Text provided:
Here’s the last of our guest blog posts by the makers of One Hundred Mornings, currently running at Los Angeles’s Downtown Independent Theater. This one is by writer/director Conor Horgan on the genre possibilities of his movie.


When I finished writing the script for One Hundred Mornings, I wasn’t overly concerned about which genre the film would be — I just wanted to get it made. But most filmmakers have to specify their project’s genre at an early stage — it makes everything nice and neat, and life is a little easier for all involved, except maybe for the writer/director who finds it important to try something that doesn’t fit in so easily, for whatever odd reasons of his own…

One Hundred Mornings has elements from several different genres: horror, thriller, dystopian relationship drama and others, but it wasn’t specifically any one of those. And without wishing to quibble at all with the decision of the fine people at the Rhode Island International Film Festival who recently gave us the Vortex Science Fiction & Fantasy award, I don’t think it’s really one of those categories either.

It does have what could be called a sci-fi element, albeit more of an indie sci-fi than anything more lavish. I used to devour science-fiction books when I was a kid — Frederik Pohl, Stanislaw Lem, and when I got a little older, the twisted, paranoid imaginings of Philip K Dick (though after reading about PKD later, it seems a lot of it was pretty real for him.) I was always more interested in ‘hard’ sci-fi, which has its logic rooted in the possible and probable, than in the other kinds, which often felt like some kind of faerie opera in space. One of my first school essays that attracted any kind of positive attention had definite similarities to the plot of The Omega Man, with my solitary teenaged protagonist wandering down deserted streets and past familiar Dublin landmarks, utterly and gloriously alone. In hindsight, I suspect that story was much more about being a teenager than about living in a futuristic world. But then again, aren’t all futuristic films really reflections of current issues and preoccupations? Anyway, the world we set out to create in One Hundred Mornings didn’t require the addition of any fantastical element to make it feel real; all it needed was the subtraction of one of the elements that we all tend to take very much for granted — readily available power. So I think that, much as I love science-fiction in many of its forms, OHM couldn’t accurately be described as a sci-fi movie.

Your objective:
Resume the guest post above about the genre of One Hundred Mornings, starting right after its last sentence.

Source data:
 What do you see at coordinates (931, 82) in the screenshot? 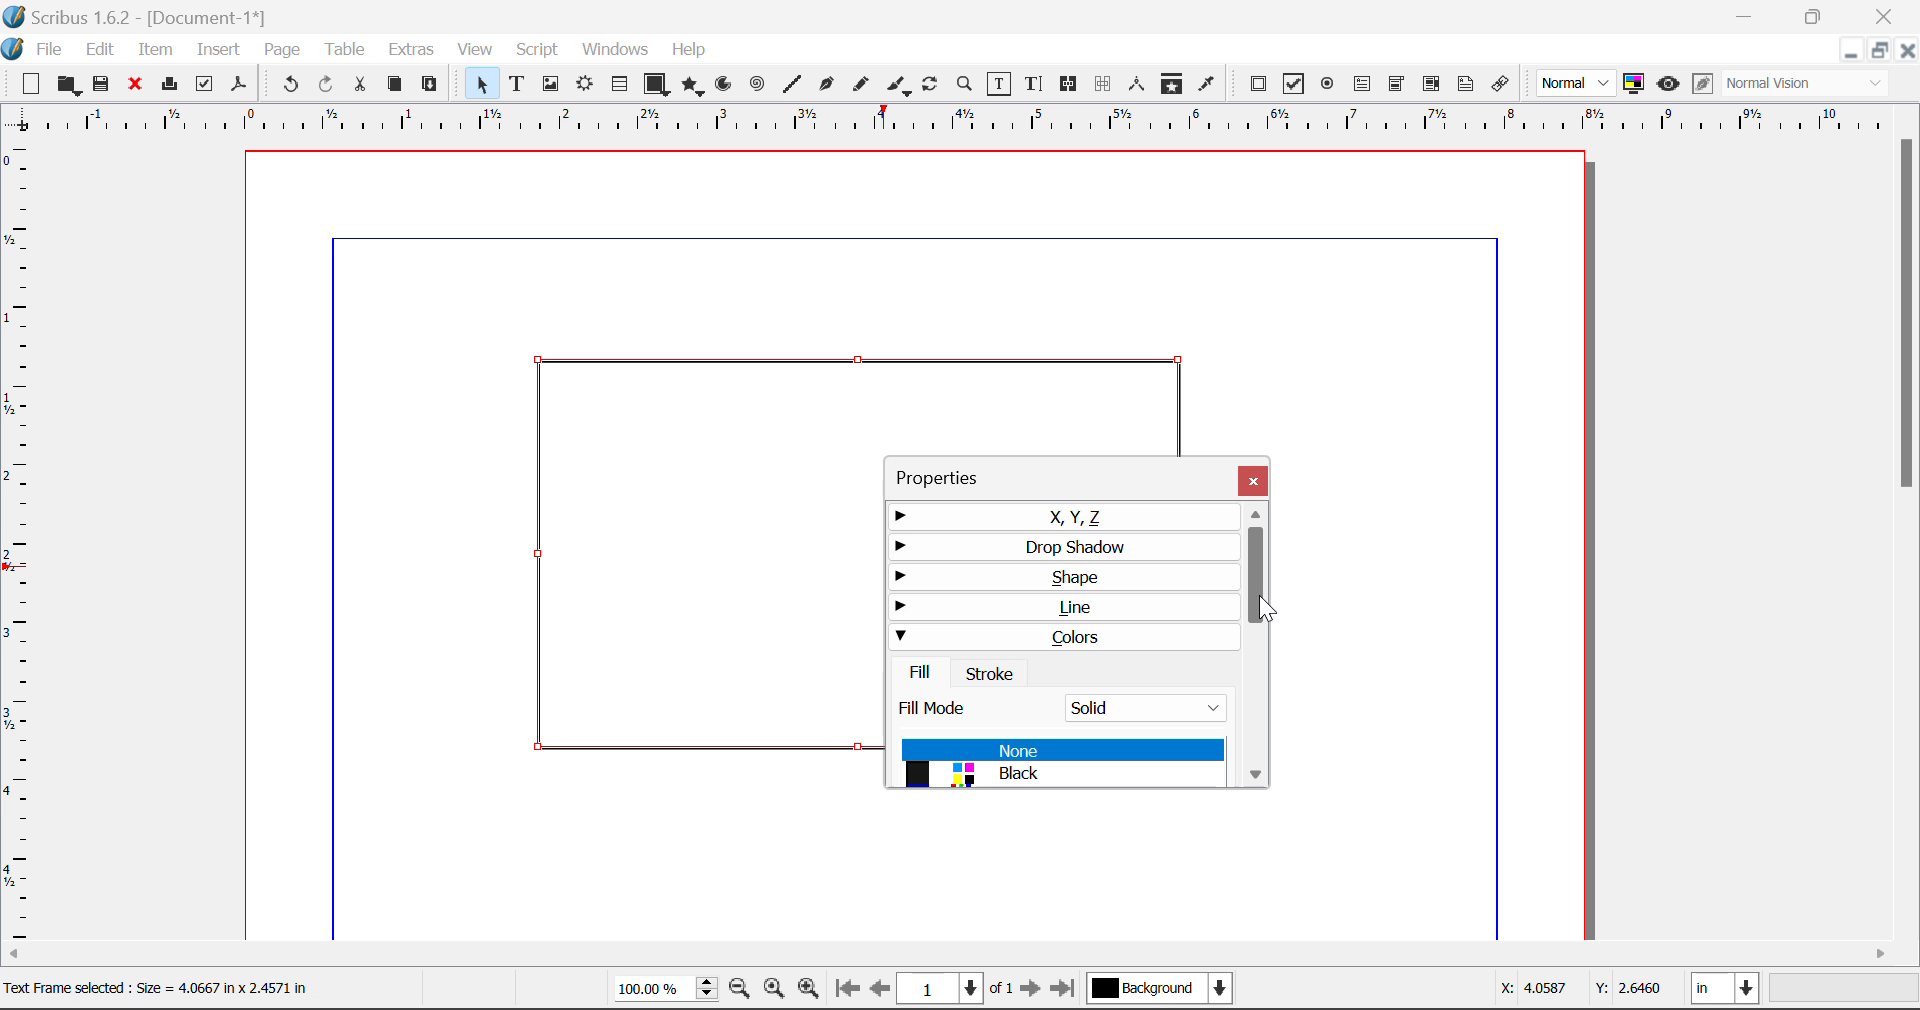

Output of the task:
Another possible category for the film raised its head halfway through filming — I was talking to lead actors Ciaran McMenamin and Alex Reid on the wooden veranda of the very un-Irish looking cabin that was our main location, when it suddenly hit me and I asked them if they were aware that the film could also be a kind of a Western — after all, it had remote locations, a sheriff type figure, life and death situations borne out of elemental needs — the whole shooting match. I could see slow smiles growing on their faces — of course the same thought had occurred to them, and a long time before it had with me. As the conversation wore on Alex was horrified when I admitted I’d never actually seen Once Upon a Time In The West, and she made sure to send me a copy as soon as we’d wrapped.

Things could have very easily gone in another direction as well: an early script reader pointed out to me that if I made a few simple changes I would most likely have a gangbuster of a horror flick on my hands, but that also wasn’t the film I was most interested in making — I wanted to make something else.

I can still remember, very clearly, being unable to sleep after the first time I saw a film called Z — it was about the iniquities of the military dictatorship in Greece in the early 70’s, and was made in France by the exiled director Costa Gavras. I was probably around eleven years old, and saw the film on a flickering black & white TV, and what kept me awake wasn’t the horror of it, or the violence —which was tame enough, even by the standards of the day. What had me tossing and turning was the sheer injustice of it all — I wasn’t terrified, I was fuming. I’m pretty sure this was also the first time I became aware of film’s power to provoke as well as to entertain, and this is something I’ve tried to hold on to ever since.

But OHM wasn’t written to be a political film either, at least not in the way that Z was. Like most of us, I was becoming increasingly interested in some of the global problems that have been looming ever larger in recent years, so in a way I set out to make the most realistic depiction that I could of a world where some of those problems have come into effect — and do it in a way that would show how we might try to deal with the consequences of such clearly signposted issues. And no, I didn’t know what kind of a genre you could call that either.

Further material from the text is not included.